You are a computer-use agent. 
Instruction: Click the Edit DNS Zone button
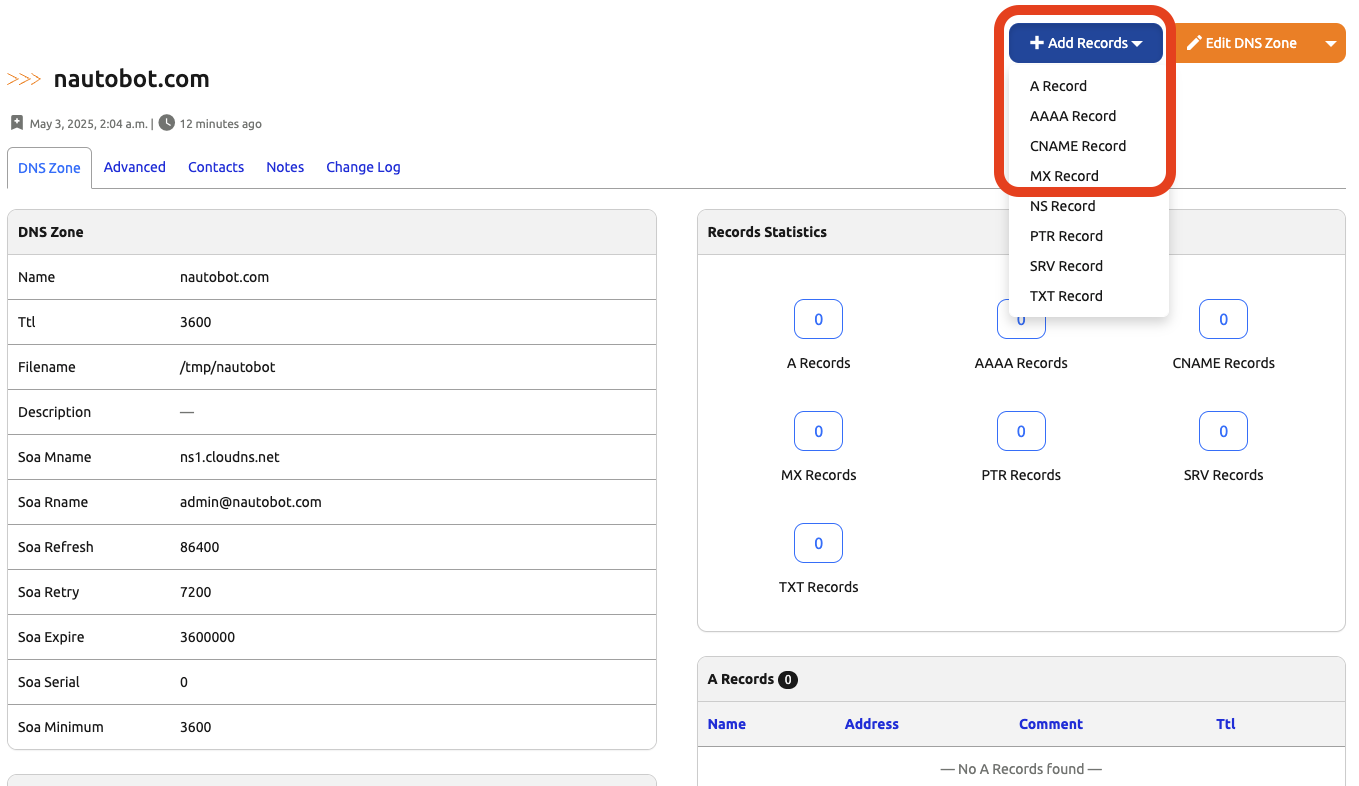pos(1241,43)
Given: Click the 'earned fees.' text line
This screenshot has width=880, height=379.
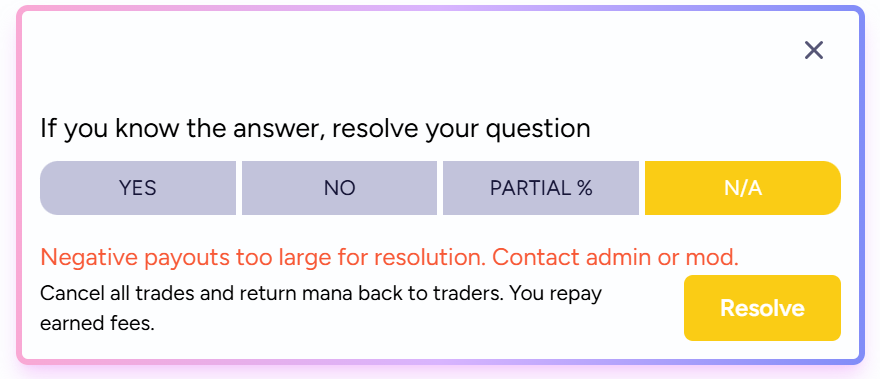Looking at the screenshot, I should pos(97,323).
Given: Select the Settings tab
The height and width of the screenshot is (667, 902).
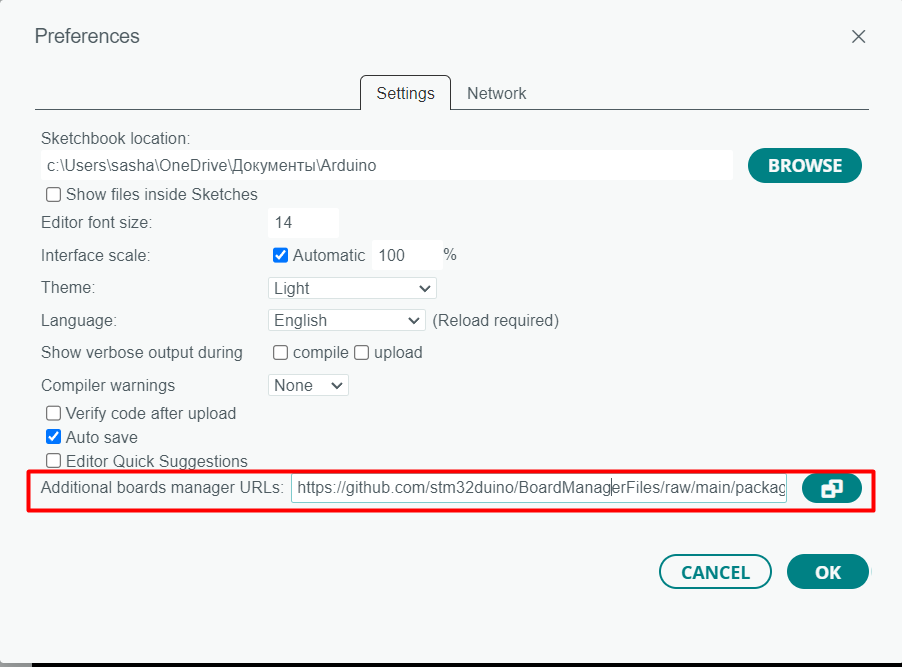Looking at the screenshot, I should coord(406,93).
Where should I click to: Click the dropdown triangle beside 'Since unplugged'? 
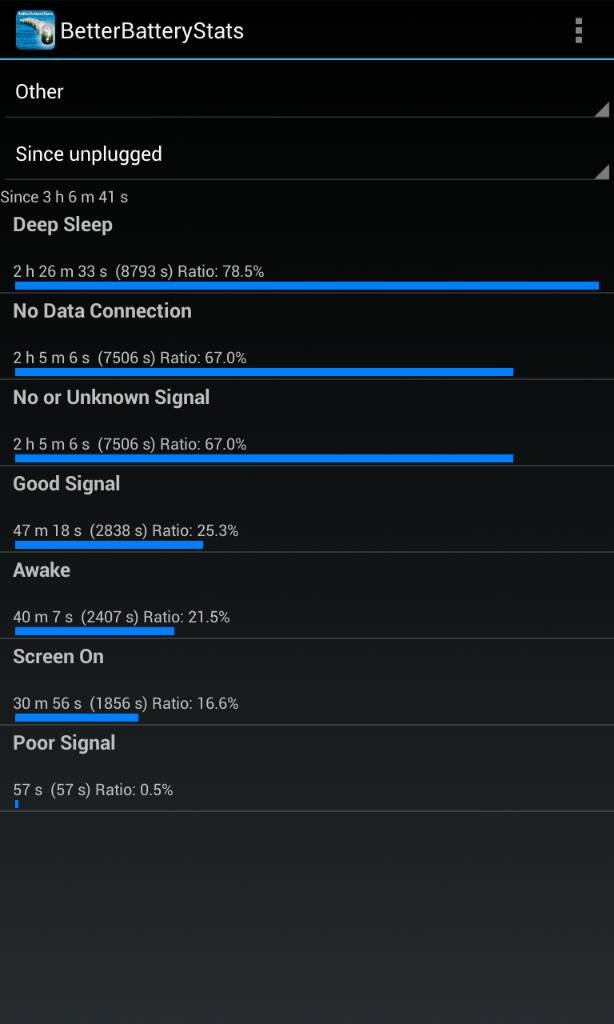(602, 172)
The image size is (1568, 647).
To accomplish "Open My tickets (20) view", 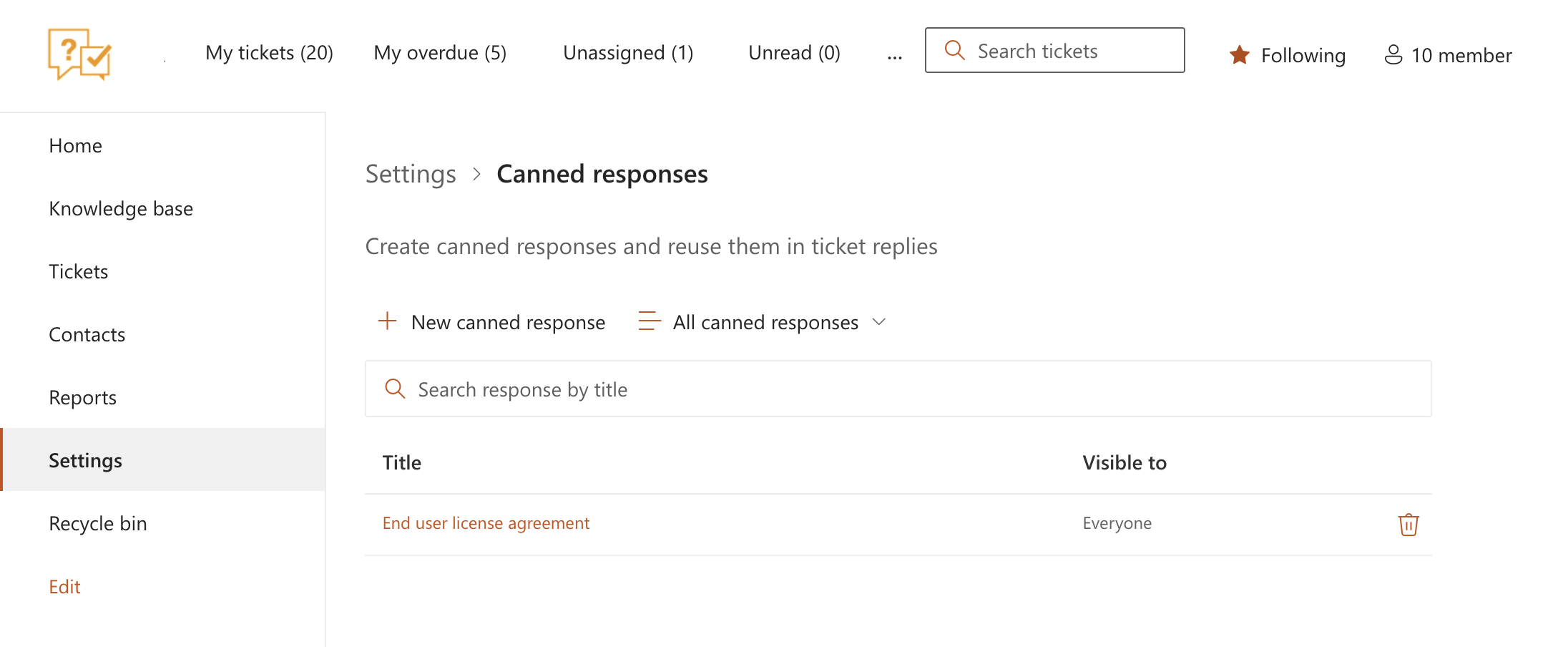I will pyautogui.click(x=269, y=53).
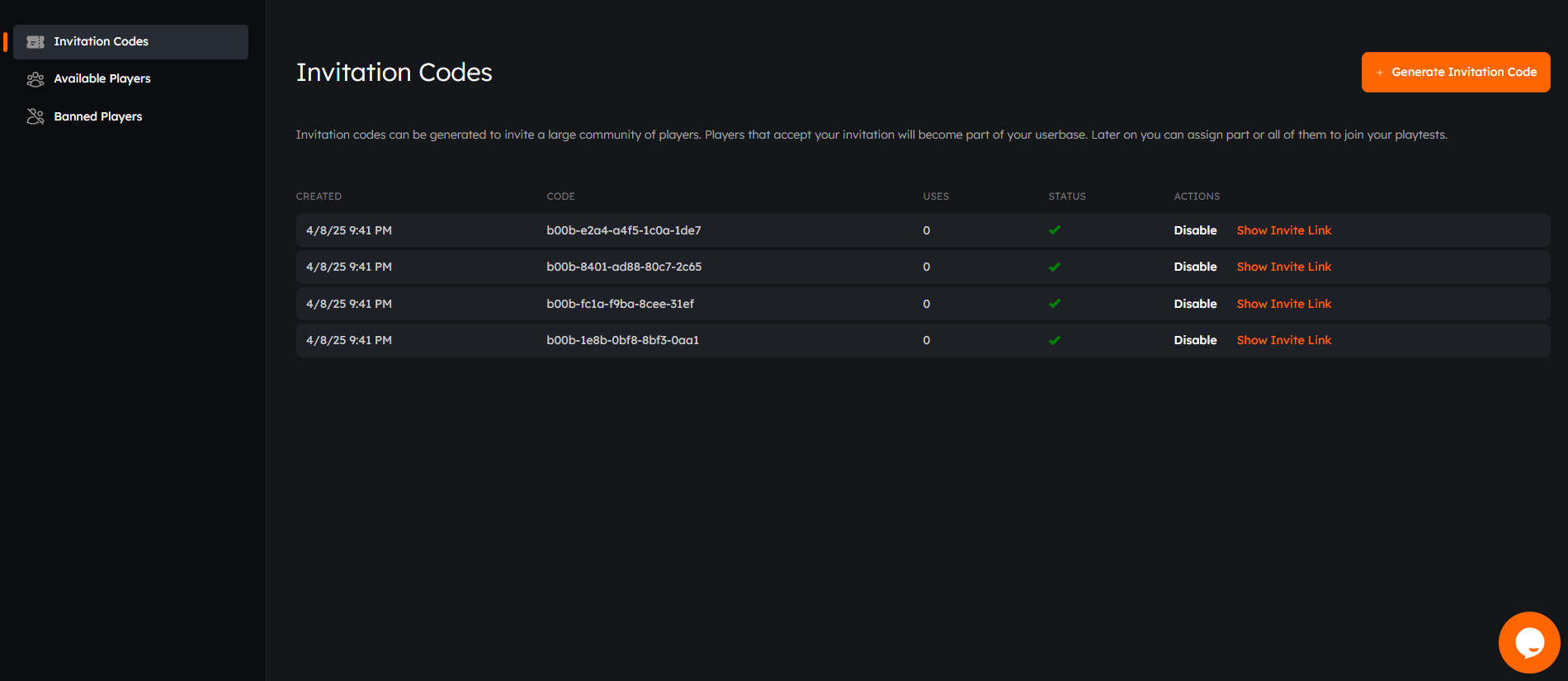Screen dimensions: 1568x681
Task: Generate a new invitation code
Action: click(1456, 72)
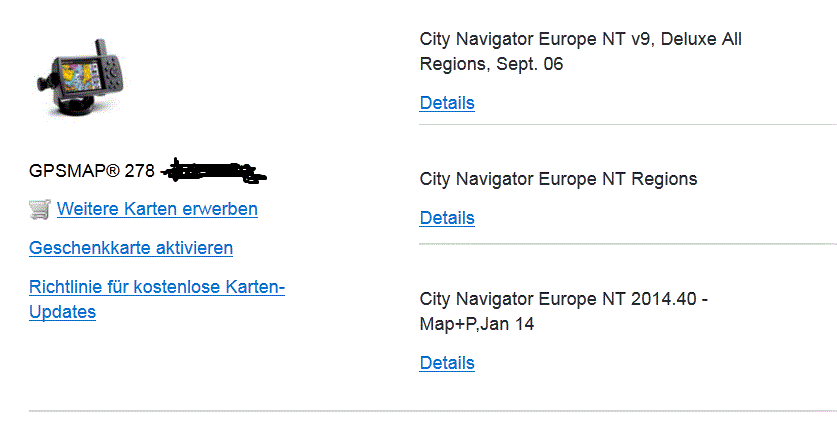
Task: Click the GPSMAP® 278 device name text
Action: 92,171
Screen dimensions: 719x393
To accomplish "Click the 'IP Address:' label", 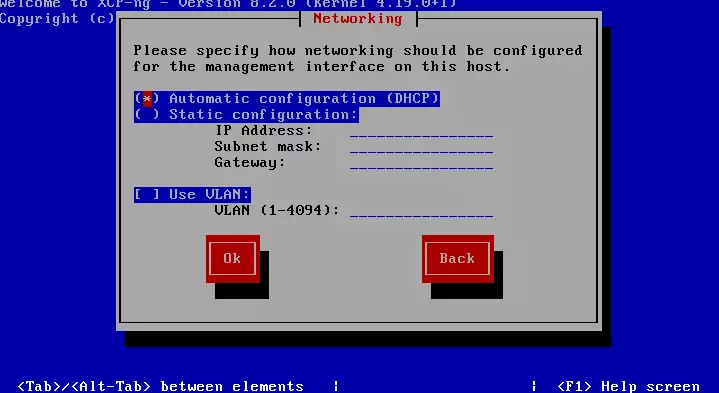I will click(x=264, y=131).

Task to complete
Only one stretch of the material above is wanted: the line containing "Instruction: Click the Edit DNS Zone button" through the line containing "Given: Select the Settings tab". Restate it word for word, minus the pictures.

Solution
Instruction: Click the Edit DNS Zone button
pos(1241,43)
Given: Click the 'earned fees.' text line
This screenshot has width=880, height=379.
Looking at the screenshot, I should pos(97,323).
Given: Select the Settings tab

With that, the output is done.